Siapa yang menghasilkan metil merkuri? Yang pasti, sekali lagi, metalik merkuri tidak dipakai oleh NMR. Bahan kimia itu banyak dipakai oleh rakyat penambang setempat. "Jadi, kita harus lihat dulu pentingnya menelusuri jalur ini," kata Wahyu. Dia juga memberikan bukti lain dengan mengutip Journal of Geochemical Exploration - 1994 bahwa dalam tiga tahun sekitar 5-10 ton metal merkuri turun ke laut dari kegiatan romol tromol yang diusahakan pertambangan rakyat di Sulawesi Utara, baik yang resmi maupun tanpa izin.
Dalam suatu acara yang diselenggarakan Ikatan Ahli Geologi Indonesia (IAGI), salah seorang peserta mengungkapkan, belakangan muncul kecenderungan para penambang tradisional di Provinsi Gorontalo membawa hasil talingsnya ke Manado untuk dikelola. Di sini sianida digunakan. Ke mana limbah itu kemudian dibuang, peserta itu mengaku tidak tahu.
Meningkatnya kandungan merkuri dan arsen di Teluk Buyat diduga juga sebagai akumulasi dari kegiatan pertambangan yang sudah ada di lokasi itu sejak abad XVIII. Di wilayah Ratatotok, kegiatan penambangan sudah ada sejak tahun 1850. Kegiatan pertambangan ketika itu dilakukan oleh masyarakat lokal yang berasal dari Bolaang Monondow. Pemerintah Kolonila Belanda mulai melakukan penambangan di lokasi itu sekitar tahun 1898, berjalan bersama-sama dengan pertambangan rakyat.

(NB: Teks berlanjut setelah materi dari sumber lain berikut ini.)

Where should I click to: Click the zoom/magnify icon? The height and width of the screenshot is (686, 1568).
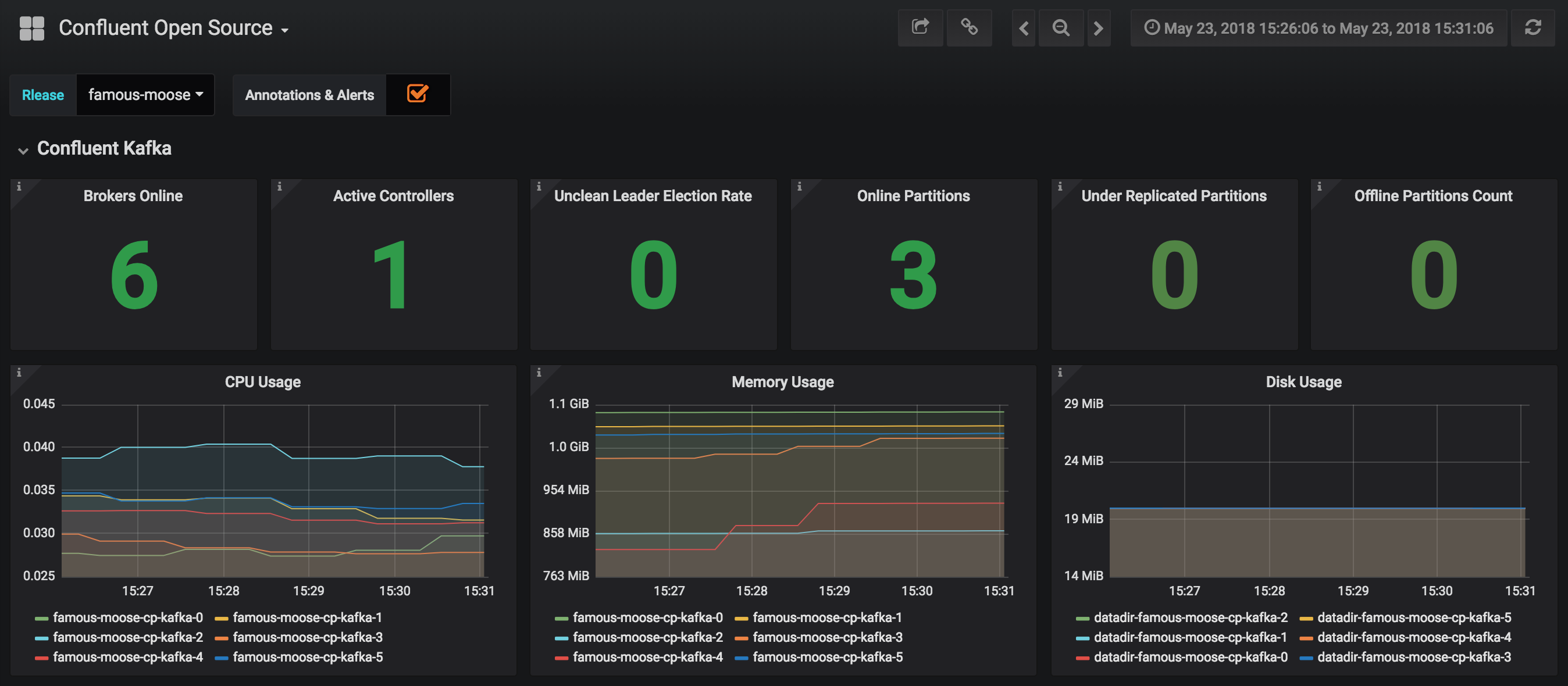1060,27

"Jadi saya simpulkan, apa yang terjadi sekarang merupakan akumulasi dari kegiatan yang sudah berlangsung lama. Sebab, proses kimia berubahnya metal merkuri menjadi metilmerkuri sebenarnya cukup lama. Perubahan itu tergantung dari lingkungan sekitar, sinar matahari dan unsur lainnya," kata BN Wahyu yang juga Presdir Ingold Management.

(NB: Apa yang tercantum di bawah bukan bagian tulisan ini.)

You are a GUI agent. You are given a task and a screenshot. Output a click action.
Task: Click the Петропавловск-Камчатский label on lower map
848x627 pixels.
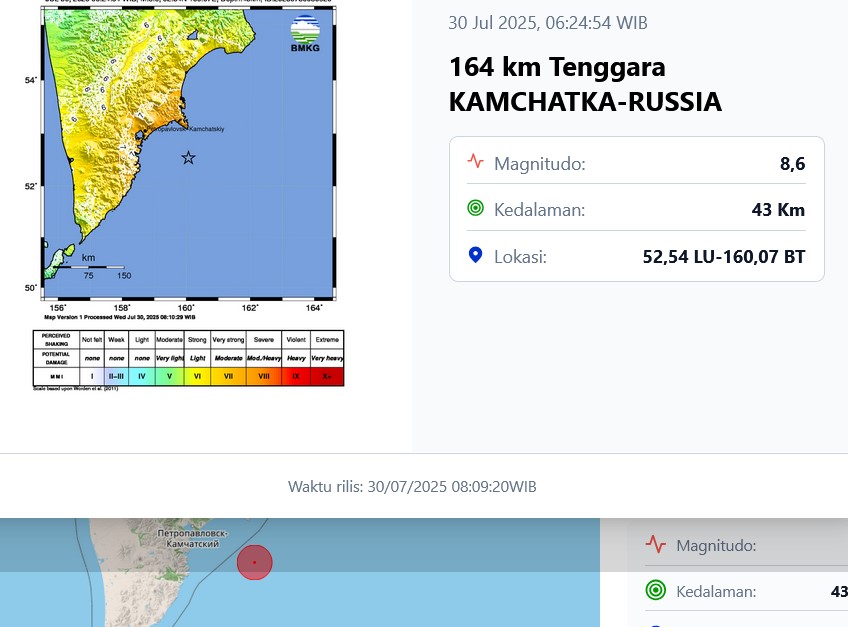tap(193, 539)
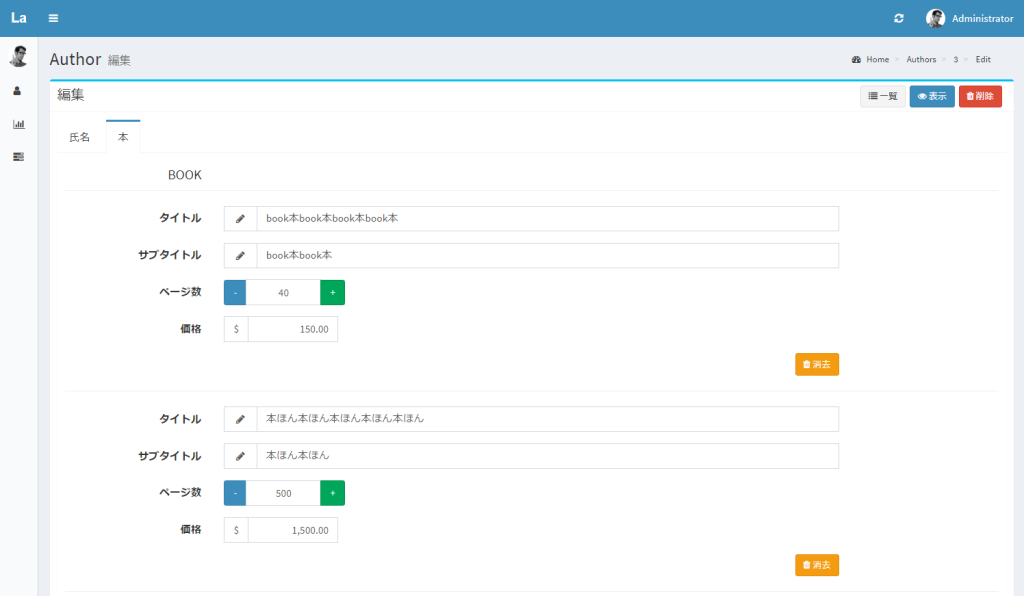Click the person icon in the left sidebar
Image resolution: width=1024 pixels, height=596 pixels.
tap(18, 90)
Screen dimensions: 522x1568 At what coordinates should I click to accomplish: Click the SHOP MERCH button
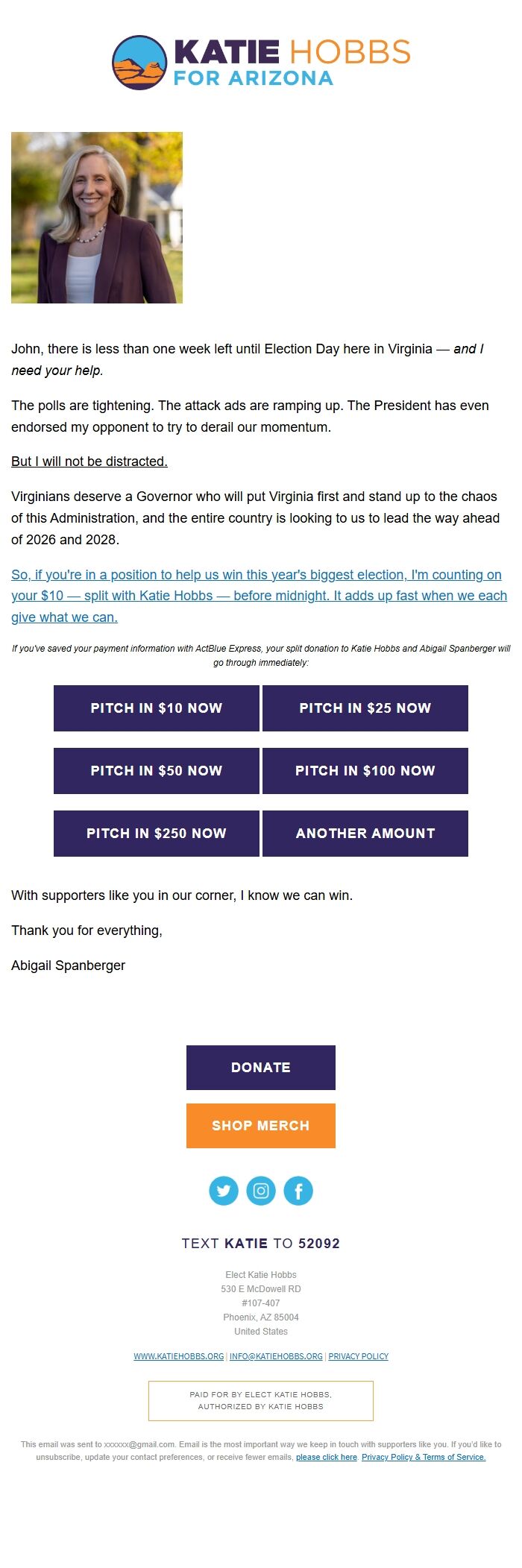260,1126
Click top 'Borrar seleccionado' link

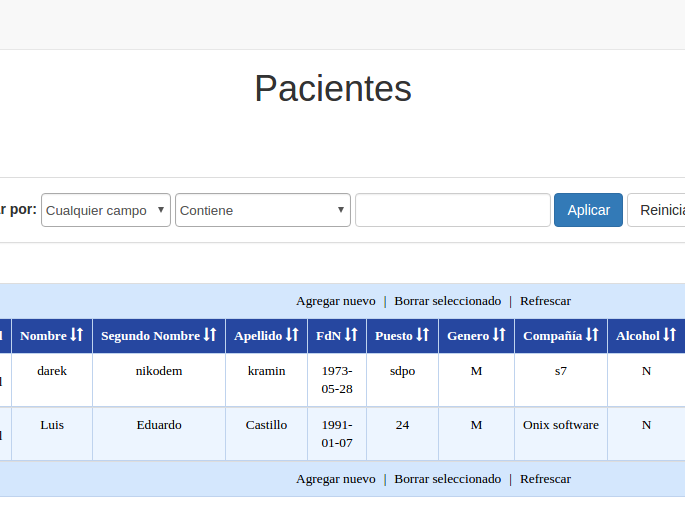[447, 301]
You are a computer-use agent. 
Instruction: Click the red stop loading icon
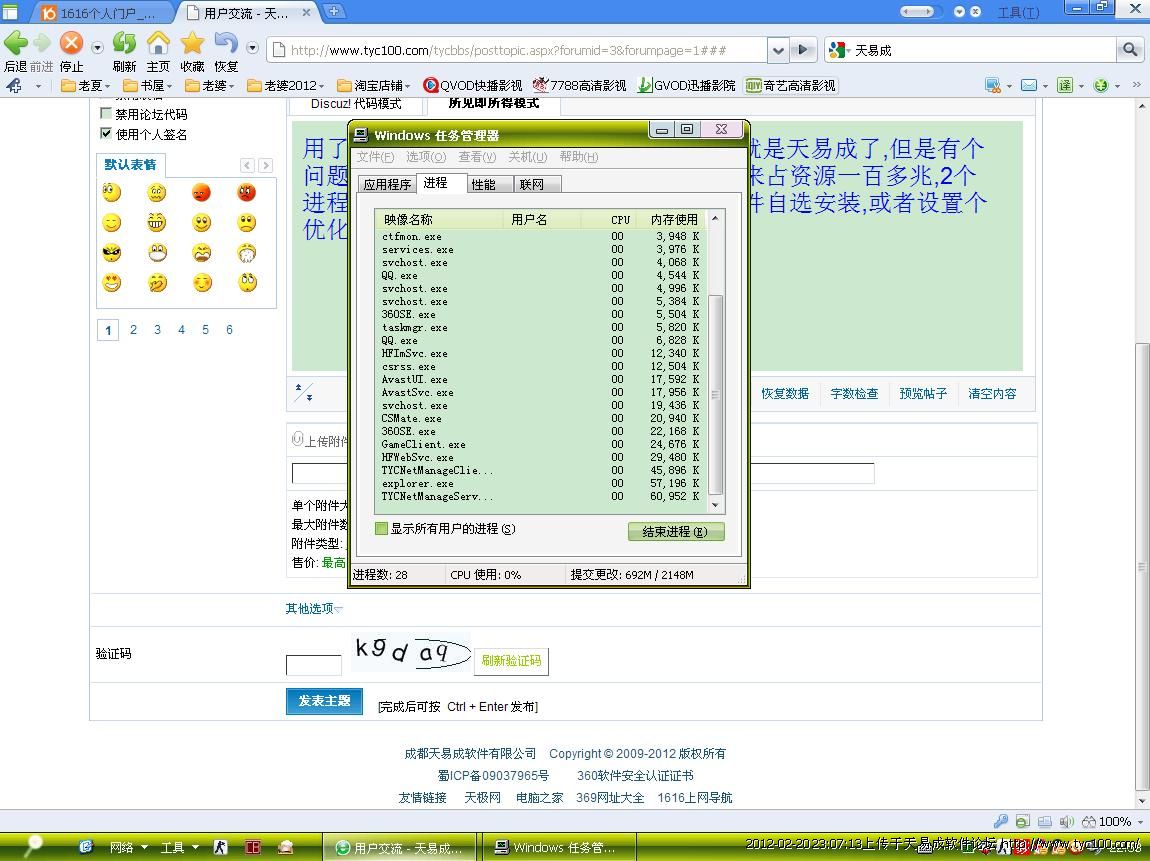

Dugaan terjadinya pencemaran di Perairan Sulawesi Utara bukanlah cerita baru. Akibat kandungan merkuri sangat tinggi dalam tubuh udang, pemerintah Jepang telah menghentikan ekspor udang dari wilayah itu. Peristiwa itu terjadi pada tahun 1990, jauh sebelum NMR berproduksi. Di daerah itu pada waktu itu memang terlihat banyak penambang liar menggunakan tromol-tromol yang memakai merkuri.